● **WHAT IS REQUIRED**:
List every line in the rows below that contains the string "Click", copying each such line in full. Matching is case-sensitive.

● **THE RECORDS**:
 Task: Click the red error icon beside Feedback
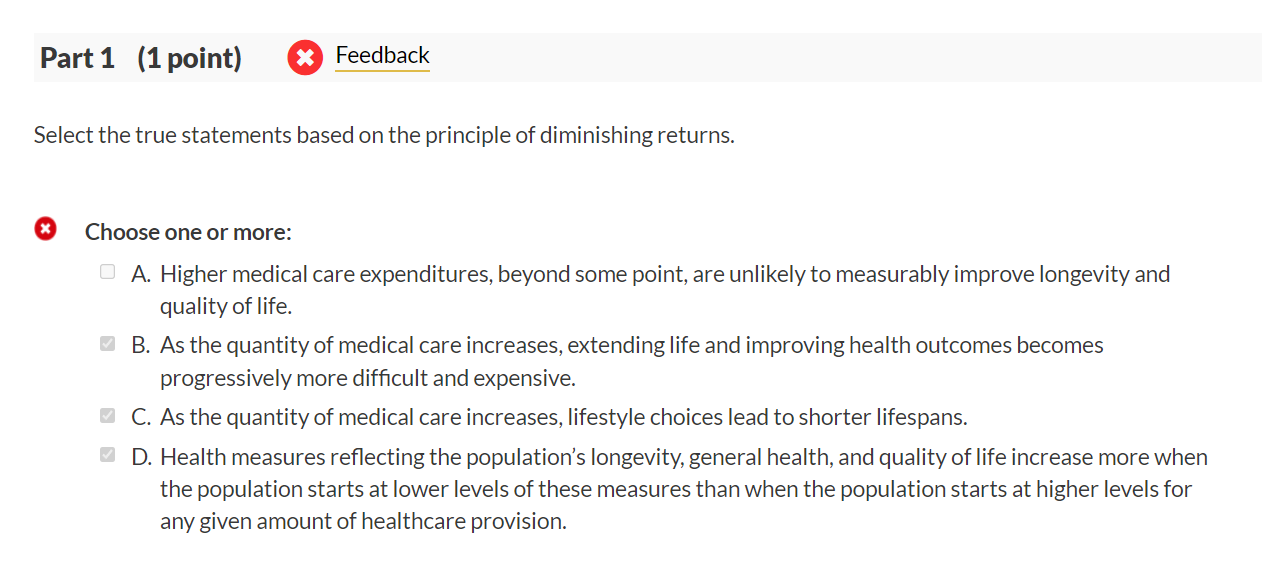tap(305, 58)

* * *

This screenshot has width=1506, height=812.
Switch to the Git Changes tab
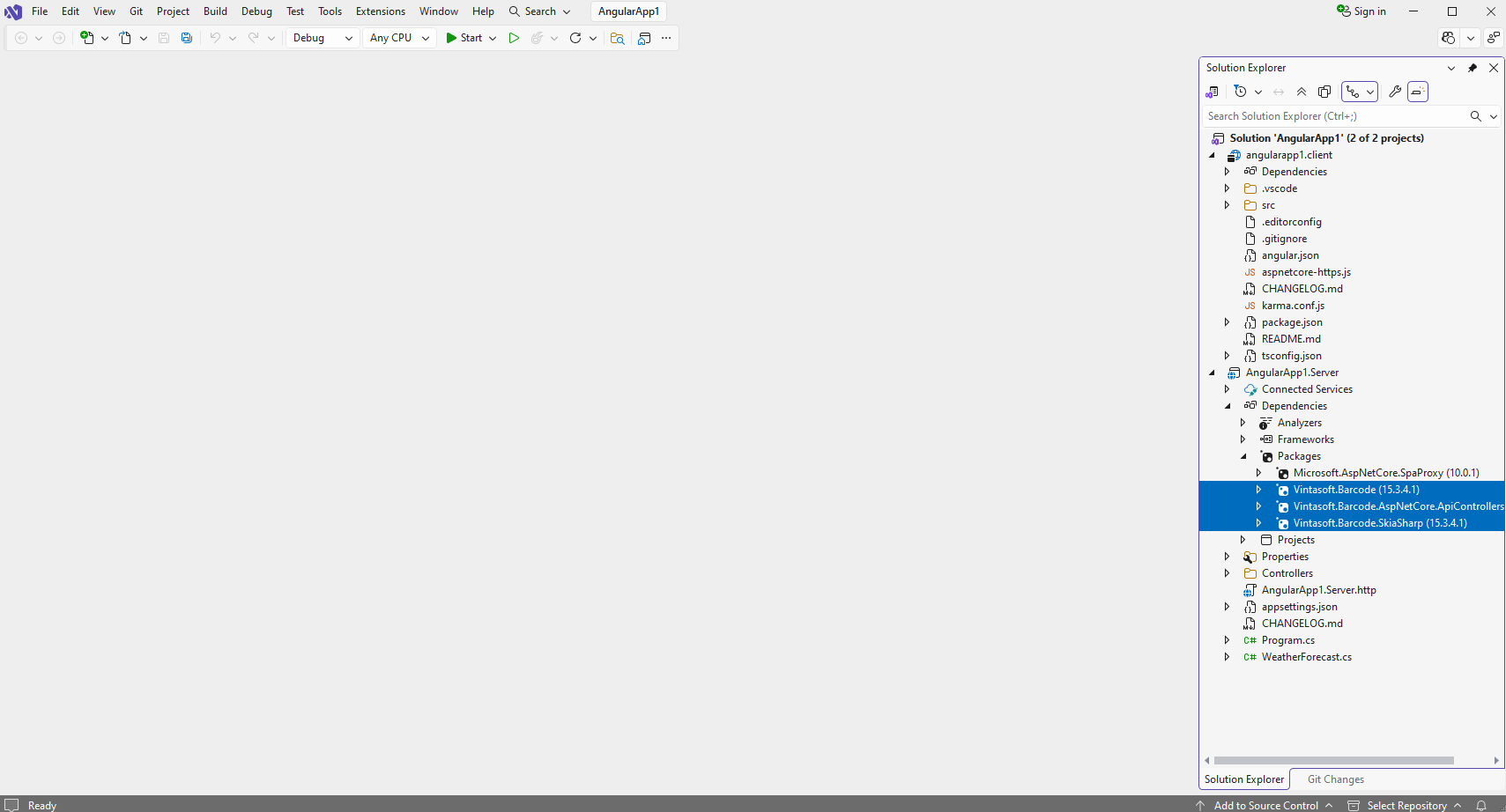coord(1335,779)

---

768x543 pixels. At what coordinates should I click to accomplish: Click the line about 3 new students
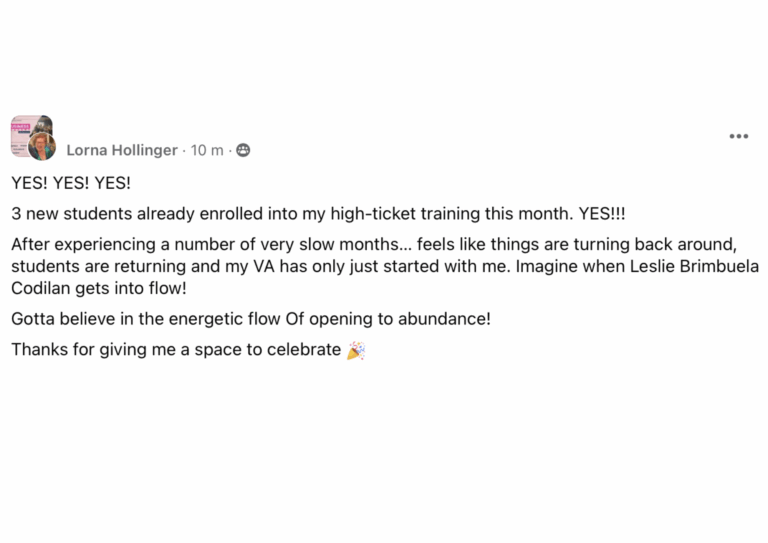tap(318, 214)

● **RESPONSE**:
 Task: Click the red error icon beside Feedback
768x543 pixels. At what coordinates should I click to accomplish: Click the line about 3 new students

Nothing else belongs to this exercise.